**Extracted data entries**
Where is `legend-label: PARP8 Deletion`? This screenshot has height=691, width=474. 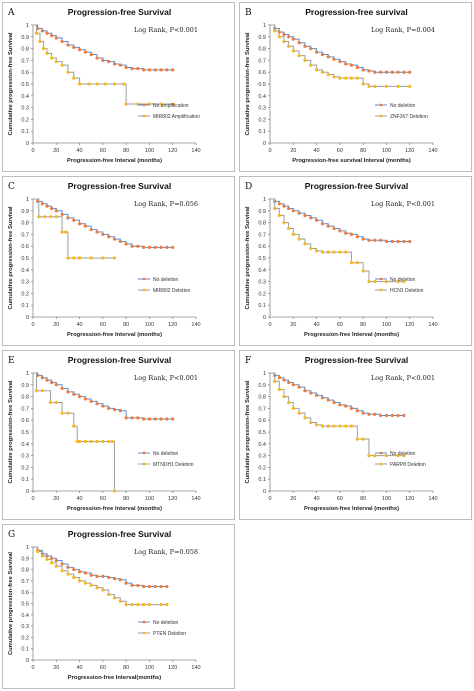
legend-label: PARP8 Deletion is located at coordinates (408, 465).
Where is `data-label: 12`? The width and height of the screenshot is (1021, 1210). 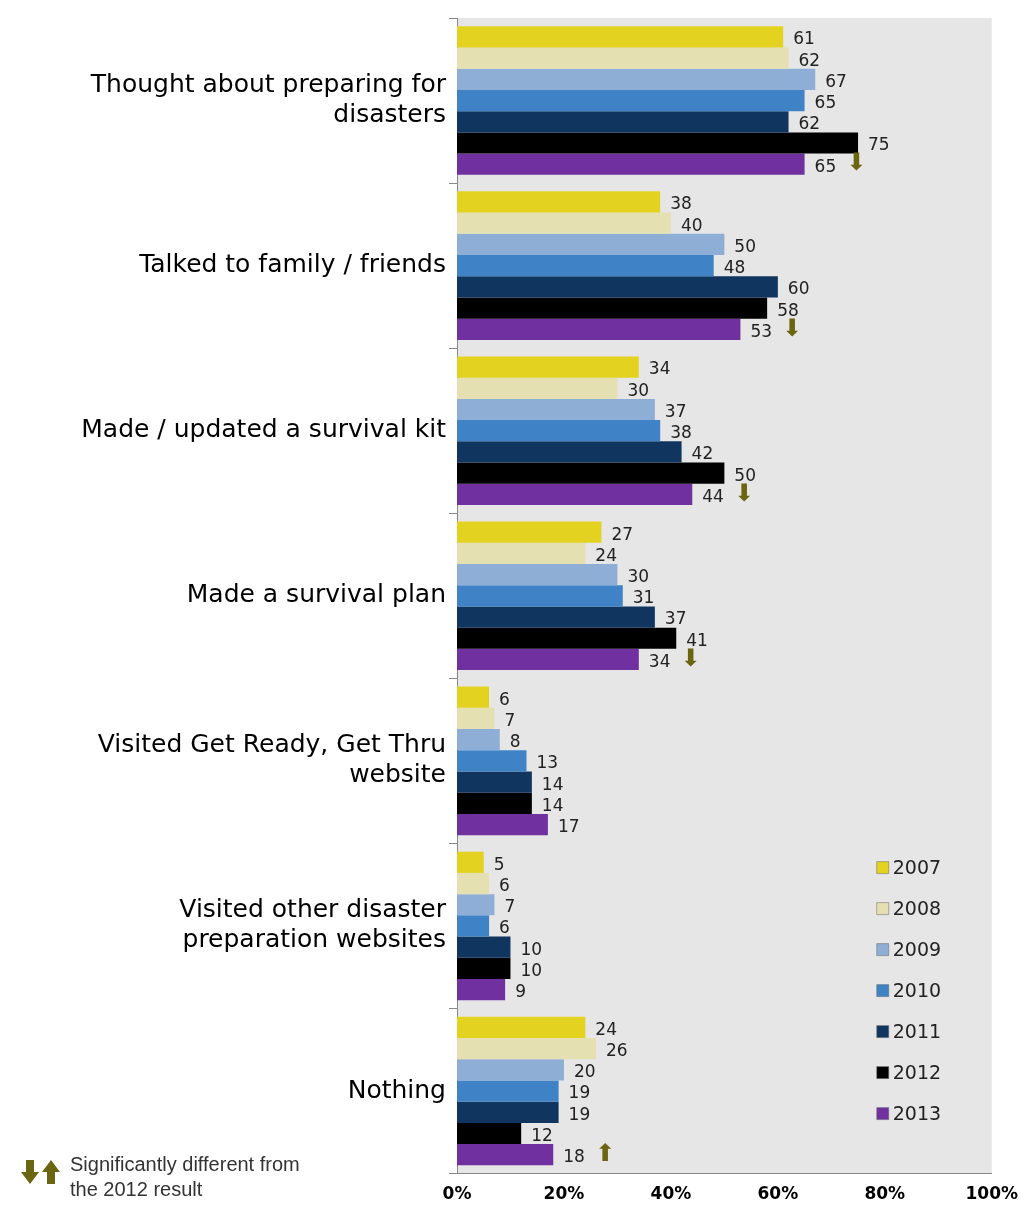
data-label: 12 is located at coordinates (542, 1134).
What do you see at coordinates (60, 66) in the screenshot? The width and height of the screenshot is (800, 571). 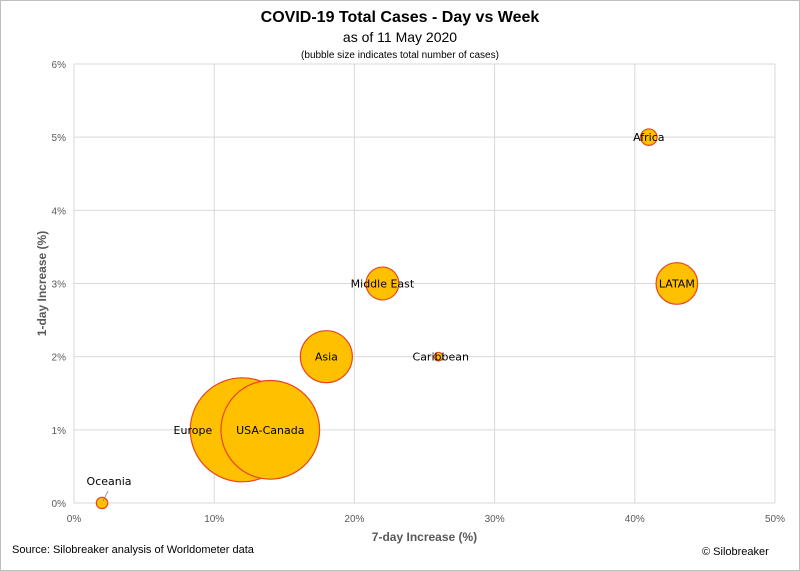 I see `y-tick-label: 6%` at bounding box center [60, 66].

**WHAT THE TASK REQUIRES**
Repeat the stretch of data from the first line through the line containing "data-label: 12 is", including both ends. Leave the pictures out.

**SOLUTION**
Where is `legend-label: PARP8 Deletion`? This screenshot has height=691, width=474. 
legend-label: PARP8 Deletion is located at coordinates (408, 465).
Where is `data-label: 12`? The width and height of the screenshot is (1021, 1210). 
data-label: 12 is located at coordinates (542, 1134).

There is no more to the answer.